One of the nastiest side effects of the fracking boom, in fact, is that the expansion of natural gas has undercut the market for renewables, keeping us from putting up windmills and solar panels at the necessary pace. Joe Romm, a climate analyst at the Center for American Progress, has been tracking the various economic studies more closely than anyone else. Even if you could cut the methane-leakage rates to zero, Romm says, fracked gas (which, remember, still produces 50 percent of the CO2 level emitted by coal when you burn it) would do little to cut the world’s greenhouse-gas emissions because it would displace so much truly clean power. A Stanford forum in 2014 assembled more than a dozen expert teams, and their models showed what a drag on a sustainable future cheap, abundant gas would be. “Cutting greenhouse-gas emissions by burning natural gas is like dieting by eating reduced-fat cookies,” the principal investigator of the Stanford forum explained. “If you really want to lose weight, you probably need to avoid cookies altogether.”

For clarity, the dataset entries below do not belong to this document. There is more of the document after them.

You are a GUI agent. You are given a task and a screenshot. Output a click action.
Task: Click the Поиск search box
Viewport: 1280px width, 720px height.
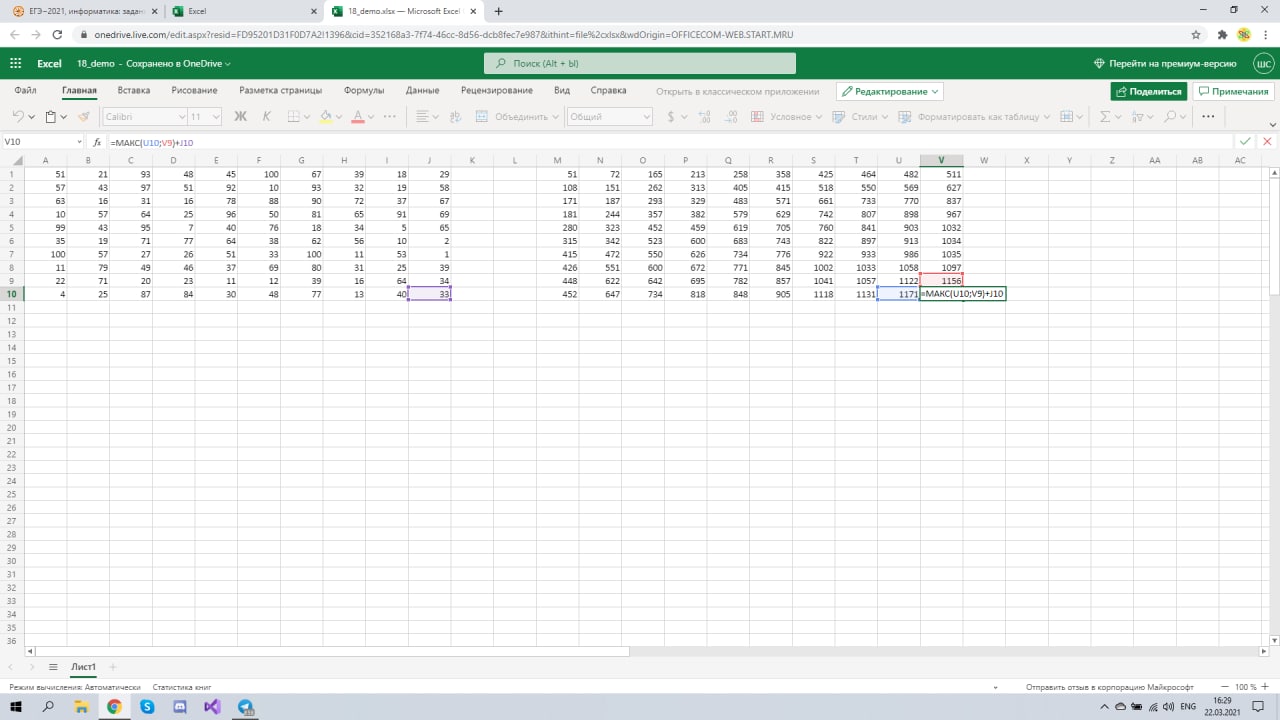click(640, 63)
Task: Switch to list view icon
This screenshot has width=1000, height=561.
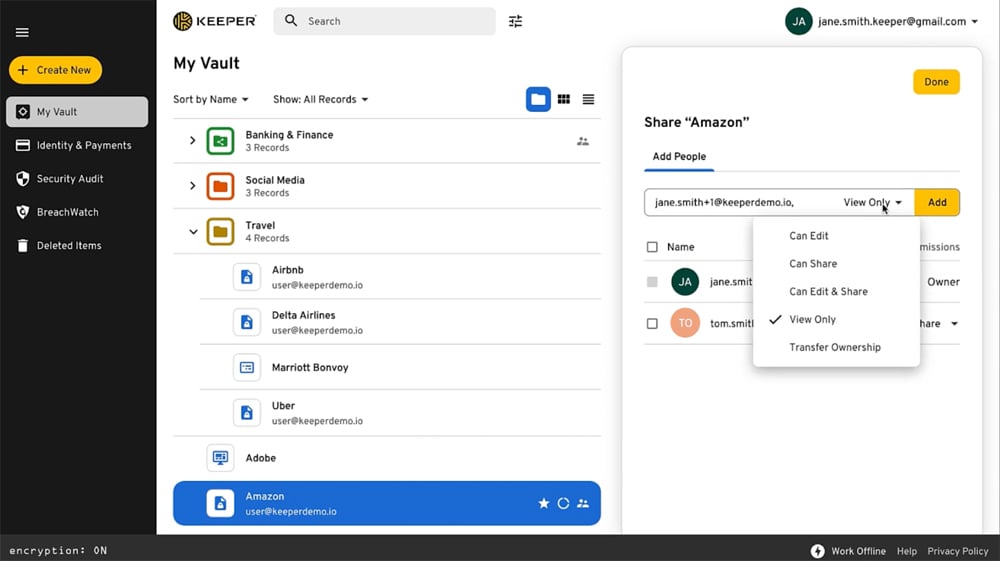Action: (588, 99)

Goal Thermometer There are a few promising signs. Clinton has at least tempered her enthusiasm for fracking some in recent debates, listing a series of preconditions she’d insist on before new projects were approved; Bernie Sanders, by contrast, has called for a moratorium on new fracking. But Clinton continues to conflate and confuse the chemistry: Natural gas, she said in a recent position paper, has helped US carbon emissions “reach their lowest level in 20 years.” It appears that many in power would like to carry on the fracking revolution, albeit a tad more carefully.

Indeed, just last month, Cheniere Energy shipped the first load of American gas overseas from its new export terminal at Sabine Pass in Louisiana. As the ship sailed, Cheniere’s vice president of marketing, Meg Gentle, told industry and government officials that natural gas should be rebranded as renewable energy. “I’d challenge everyone here to reframe the debate and make sure natural gas is part of the category of clean energy, not a fossil-fuel category, which is viewed as dirty and not part of the solution,” she said. A few days later, Exxon’s PR chief, writing in the Los Angeles Times, boasted that the company had been “instrumental in America’s shale gas revolution,” and that as a result, “America’s greenhouse gas emissions have declined to levels not seen since the 1990s.”

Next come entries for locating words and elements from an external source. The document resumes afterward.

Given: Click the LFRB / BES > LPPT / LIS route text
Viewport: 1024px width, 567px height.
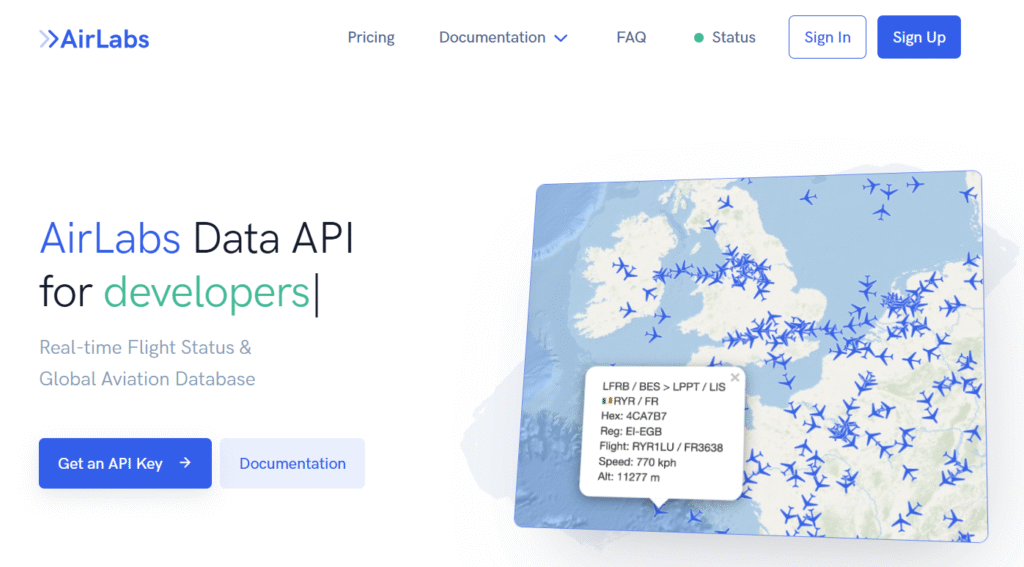Looking at the screenshot, I should pos(664,386).
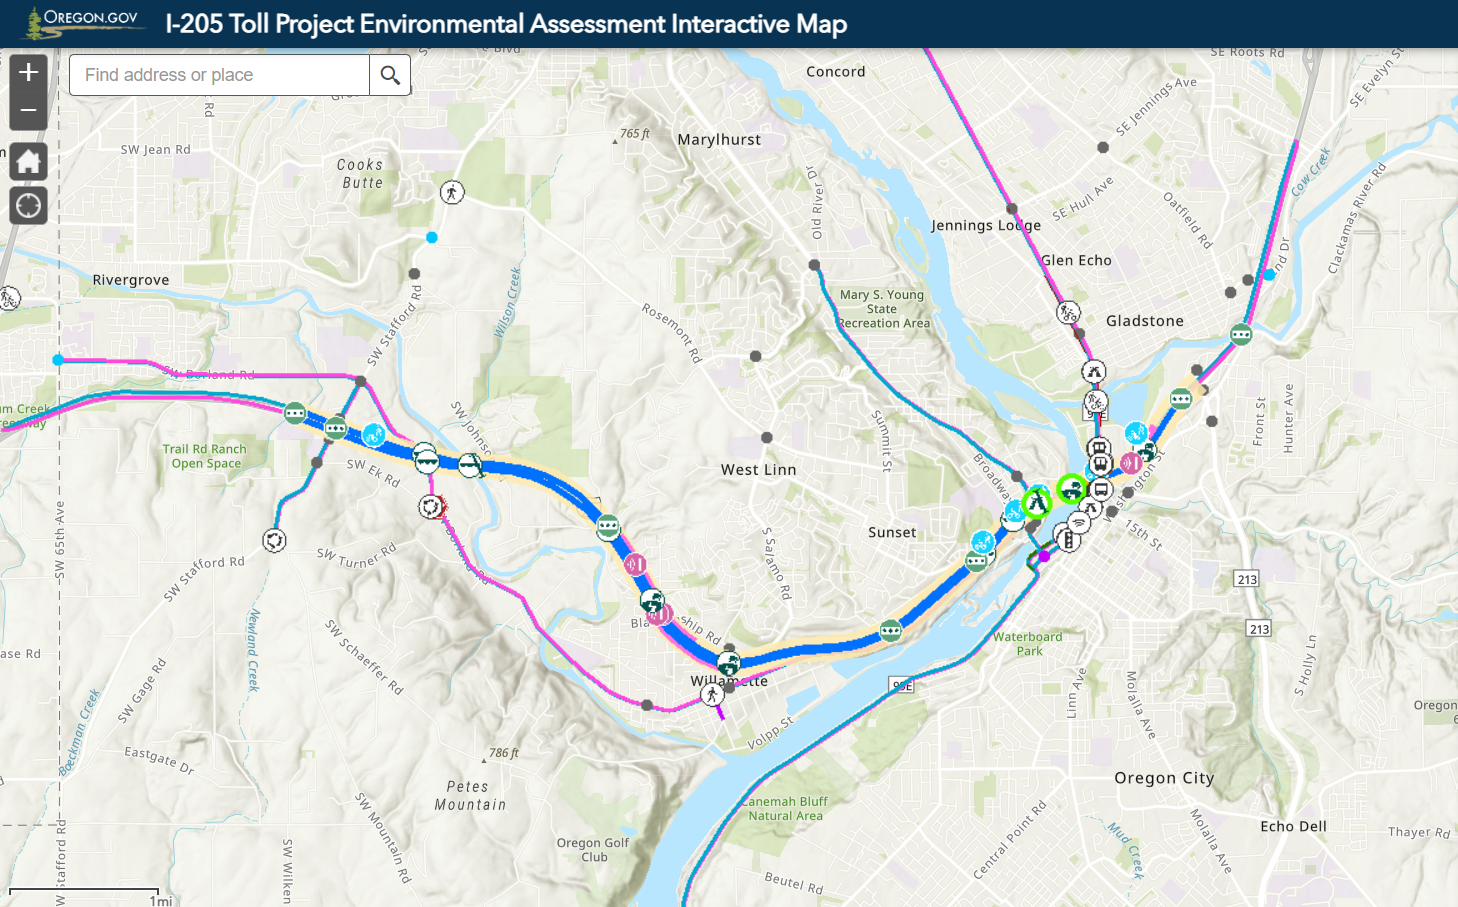Click roundabout marker beside SW Stafford Rd
This screenshot has width=1458, height=907.
point(275,540)
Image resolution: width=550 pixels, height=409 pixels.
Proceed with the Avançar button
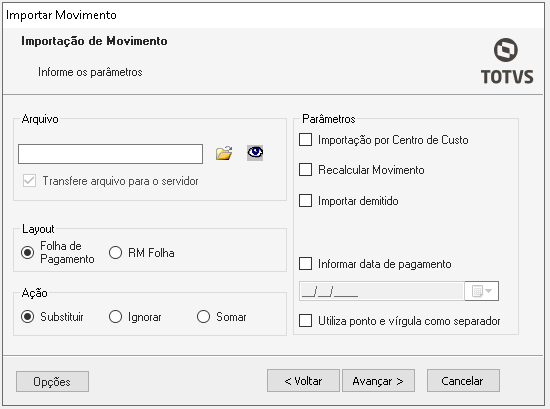(x=378, y=381)
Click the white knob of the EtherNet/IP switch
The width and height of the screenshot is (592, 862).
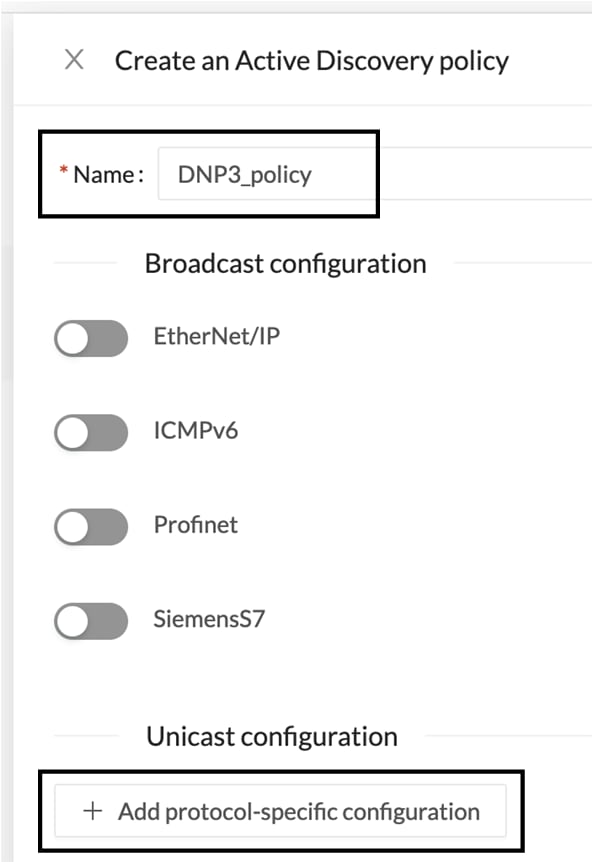(x=73, y=338)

The new data prove them entirely wrong. The global-warming fight can’t just be about carbon dioxide any longer. Those local environmentalists, from New York State to Tasmania, who have managed to enforce fracking bans are doing as much for the climate as they are for their own clean water. That’s because fossil fuels are the problem in global warming-- and fossil fuels don’t come in good and bad flavors. Coal and oil and natural gas have to be left in the ground. All of them.
No wonder Clinton is afraid to do any more debates with Bernie. And this isn't something where she disagrees with anyone might have to debate in a general election situation. Trump, Cruz, Kasich and Ryan are all-- as in all things-- "worse than Hillary." That won't save the planet, but it will make some Democrats feel better about themselves when they vote for global catastrophe.